> **What is required**: Each line starting at the one that contains "Given: Open the user account avatar menu" and ending at the one that contains "The image size is (1452, 840)." must be returned exactly, and the rest of the listing is left out.

Material provided START

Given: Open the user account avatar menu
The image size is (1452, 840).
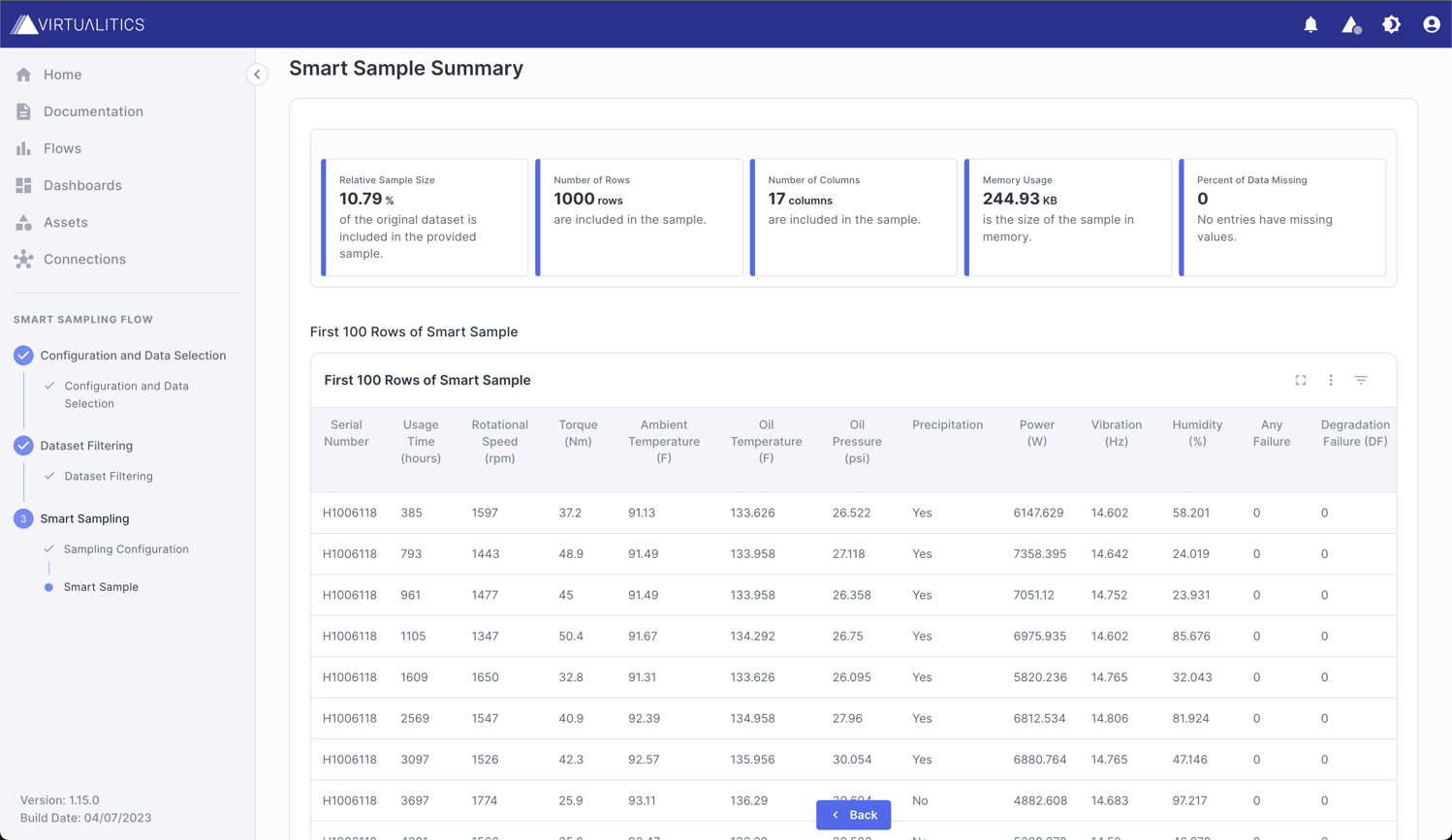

Material provided END
Material provided START

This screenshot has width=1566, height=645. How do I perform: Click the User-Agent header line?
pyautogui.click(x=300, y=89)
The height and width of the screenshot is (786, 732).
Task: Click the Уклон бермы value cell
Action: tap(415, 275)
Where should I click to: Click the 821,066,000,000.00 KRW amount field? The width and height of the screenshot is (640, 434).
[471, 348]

Material provided END

> **Solution for this problem**:
Given: Open the user account avatar menu
The image size is (1452, 840).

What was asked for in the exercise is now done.